Each parcel of vineyard needs to be approached differently and even within parcels there are zones where the pruning needs to be adapted. We have a vineyard where the soil at the top of parcel is stony and so much less vigorous than the bottom part, where clay predominates. At the top, the canes are even and average in size whereas at the bottom they are very thick and plentiful. To prune the vines in this fertile part of the vineyard in the same way as those at the top would be foolish as pruning doesn’t control vigour. In fact, if we cut the vine right back in the hope that it would be less vigorous, it would react in the opposite manner and will put even more effort into its growth, particularly more leaves. More shading depresses bud break and berry growth and because there’s less fruit, shoot growth is stimulated which leads to more leaves which leads to more shading…..aaaggghhh!!!! You get the picture.
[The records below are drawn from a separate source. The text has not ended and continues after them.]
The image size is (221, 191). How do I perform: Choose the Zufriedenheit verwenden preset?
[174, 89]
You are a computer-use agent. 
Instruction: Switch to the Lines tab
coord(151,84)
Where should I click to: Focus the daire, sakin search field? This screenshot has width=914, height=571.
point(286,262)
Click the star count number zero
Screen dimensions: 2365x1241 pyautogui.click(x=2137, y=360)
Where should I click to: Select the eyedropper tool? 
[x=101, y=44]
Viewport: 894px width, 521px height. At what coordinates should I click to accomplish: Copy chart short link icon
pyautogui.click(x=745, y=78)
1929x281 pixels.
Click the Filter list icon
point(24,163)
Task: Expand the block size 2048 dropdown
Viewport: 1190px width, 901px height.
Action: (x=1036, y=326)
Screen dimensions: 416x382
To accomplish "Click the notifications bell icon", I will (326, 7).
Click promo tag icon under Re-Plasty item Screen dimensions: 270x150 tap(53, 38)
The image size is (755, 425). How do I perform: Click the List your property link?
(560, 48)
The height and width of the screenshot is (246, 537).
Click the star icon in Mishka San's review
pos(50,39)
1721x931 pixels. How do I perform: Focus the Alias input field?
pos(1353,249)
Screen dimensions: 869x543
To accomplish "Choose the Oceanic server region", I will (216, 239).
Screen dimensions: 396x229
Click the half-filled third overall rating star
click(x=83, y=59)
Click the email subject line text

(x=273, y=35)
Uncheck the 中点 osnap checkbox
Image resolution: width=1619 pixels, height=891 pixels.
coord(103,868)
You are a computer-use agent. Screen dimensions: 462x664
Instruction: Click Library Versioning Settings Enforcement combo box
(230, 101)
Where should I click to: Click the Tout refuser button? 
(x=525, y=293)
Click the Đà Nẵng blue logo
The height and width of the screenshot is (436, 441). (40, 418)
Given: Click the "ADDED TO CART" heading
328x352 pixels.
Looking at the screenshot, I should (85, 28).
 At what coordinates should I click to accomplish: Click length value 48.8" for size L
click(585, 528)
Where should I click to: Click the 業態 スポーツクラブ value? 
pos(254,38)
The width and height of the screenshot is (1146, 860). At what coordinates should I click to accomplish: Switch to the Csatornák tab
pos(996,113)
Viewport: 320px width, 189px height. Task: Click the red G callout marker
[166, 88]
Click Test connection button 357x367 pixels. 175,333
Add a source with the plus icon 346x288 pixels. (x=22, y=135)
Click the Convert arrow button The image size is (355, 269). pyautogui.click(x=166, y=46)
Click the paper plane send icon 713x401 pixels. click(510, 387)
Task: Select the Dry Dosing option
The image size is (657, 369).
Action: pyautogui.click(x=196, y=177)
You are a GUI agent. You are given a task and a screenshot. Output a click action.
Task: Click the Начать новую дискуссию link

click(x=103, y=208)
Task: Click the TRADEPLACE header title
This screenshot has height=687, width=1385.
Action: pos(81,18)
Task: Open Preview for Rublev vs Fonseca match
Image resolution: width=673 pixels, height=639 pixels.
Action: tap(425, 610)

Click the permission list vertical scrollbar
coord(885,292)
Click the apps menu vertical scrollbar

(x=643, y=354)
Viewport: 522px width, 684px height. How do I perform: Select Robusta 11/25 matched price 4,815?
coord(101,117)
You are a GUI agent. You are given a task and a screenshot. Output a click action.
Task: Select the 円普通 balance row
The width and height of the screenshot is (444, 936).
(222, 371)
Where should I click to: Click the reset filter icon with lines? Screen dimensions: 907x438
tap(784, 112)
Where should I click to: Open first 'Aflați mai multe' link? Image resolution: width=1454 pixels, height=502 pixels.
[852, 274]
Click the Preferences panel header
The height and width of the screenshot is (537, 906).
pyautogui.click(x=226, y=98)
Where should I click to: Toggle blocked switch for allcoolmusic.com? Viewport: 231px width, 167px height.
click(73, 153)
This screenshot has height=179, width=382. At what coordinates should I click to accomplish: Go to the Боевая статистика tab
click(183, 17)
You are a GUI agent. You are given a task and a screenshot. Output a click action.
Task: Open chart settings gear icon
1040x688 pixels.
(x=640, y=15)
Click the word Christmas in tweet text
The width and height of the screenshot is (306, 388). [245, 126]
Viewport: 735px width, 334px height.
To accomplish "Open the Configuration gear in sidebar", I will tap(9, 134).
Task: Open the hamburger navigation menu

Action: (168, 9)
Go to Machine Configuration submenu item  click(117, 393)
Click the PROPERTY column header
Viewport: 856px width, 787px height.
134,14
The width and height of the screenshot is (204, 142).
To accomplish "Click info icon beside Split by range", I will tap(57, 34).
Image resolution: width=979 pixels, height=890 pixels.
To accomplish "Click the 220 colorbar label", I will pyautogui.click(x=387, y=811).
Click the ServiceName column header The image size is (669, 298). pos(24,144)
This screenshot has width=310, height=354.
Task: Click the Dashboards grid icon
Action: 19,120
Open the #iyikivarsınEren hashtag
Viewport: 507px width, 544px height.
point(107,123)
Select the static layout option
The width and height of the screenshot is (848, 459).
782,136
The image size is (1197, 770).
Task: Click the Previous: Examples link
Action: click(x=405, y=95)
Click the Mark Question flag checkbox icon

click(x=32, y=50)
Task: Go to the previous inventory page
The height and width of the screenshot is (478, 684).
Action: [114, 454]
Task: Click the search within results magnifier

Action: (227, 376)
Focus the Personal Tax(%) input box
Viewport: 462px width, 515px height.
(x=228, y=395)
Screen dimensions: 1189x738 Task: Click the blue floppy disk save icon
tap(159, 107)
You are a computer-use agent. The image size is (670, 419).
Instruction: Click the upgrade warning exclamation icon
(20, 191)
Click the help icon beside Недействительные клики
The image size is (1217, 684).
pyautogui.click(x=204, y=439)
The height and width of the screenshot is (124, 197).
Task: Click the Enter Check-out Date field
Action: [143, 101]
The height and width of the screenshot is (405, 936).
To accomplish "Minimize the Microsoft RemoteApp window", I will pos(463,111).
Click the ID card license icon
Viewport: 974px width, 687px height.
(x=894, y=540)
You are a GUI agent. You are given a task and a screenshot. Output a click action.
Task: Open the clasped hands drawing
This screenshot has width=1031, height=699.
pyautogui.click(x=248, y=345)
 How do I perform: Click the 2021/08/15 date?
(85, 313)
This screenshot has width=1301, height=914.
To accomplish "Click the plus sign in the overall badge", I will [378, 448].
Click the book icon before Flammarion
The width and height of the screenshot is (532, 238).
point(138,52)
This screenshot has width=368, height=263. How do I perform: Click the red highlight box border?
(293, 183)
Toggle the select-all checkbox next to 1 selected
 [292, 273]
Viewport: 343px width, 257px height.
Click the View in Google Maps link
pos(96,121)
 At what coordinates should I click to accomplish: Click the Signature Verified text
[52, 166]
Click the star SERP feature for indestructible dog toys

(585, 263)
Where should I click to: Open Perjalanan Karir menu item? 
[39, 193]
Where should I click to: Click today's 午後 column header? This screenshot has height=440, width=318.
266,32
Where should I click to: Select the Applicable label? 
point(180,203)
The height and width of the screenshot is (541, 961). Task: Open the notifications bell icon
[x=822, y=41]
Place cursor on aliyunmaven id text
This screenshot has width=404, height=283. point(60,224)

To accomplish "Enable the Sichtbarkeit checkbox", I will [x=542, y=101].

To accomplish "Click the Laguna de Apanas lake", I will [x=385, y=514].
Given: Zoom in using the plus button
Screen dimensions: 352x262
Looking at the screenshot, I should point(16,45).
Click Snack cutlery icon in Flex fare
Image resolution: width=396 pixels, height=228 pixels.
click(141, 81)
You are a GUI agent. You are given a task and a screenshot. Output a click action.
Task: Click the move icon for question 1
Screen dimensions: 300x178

When faced with this problem, we need to turn to find solutions other than pruning such as planting grass or flowers in the row to counter the vigour.

The final act of the pruning months is the remove the cut shoots from the vineyard which we do by either mulching them which provides about 1.5 tons per hectare of humus or by burning canes affected by any fungal disease.

It’s tough, repetitive work but strangely satisfying with a pruned vineyard resembling someone with an unruly mop of hair emerging from the hairdresser/barber with a neat, trim cut. It also allows us to get to get to know every inch of our vineyards as you walk the entire length of them, studying each plant before starting to prune. Thankfully, the weather in the south of France is often very agreeable by March with the work being carried out under a blue Provençal sky and lunch being a BBQ over vine cuttings – perhaps accompanied by the odd glass of wine!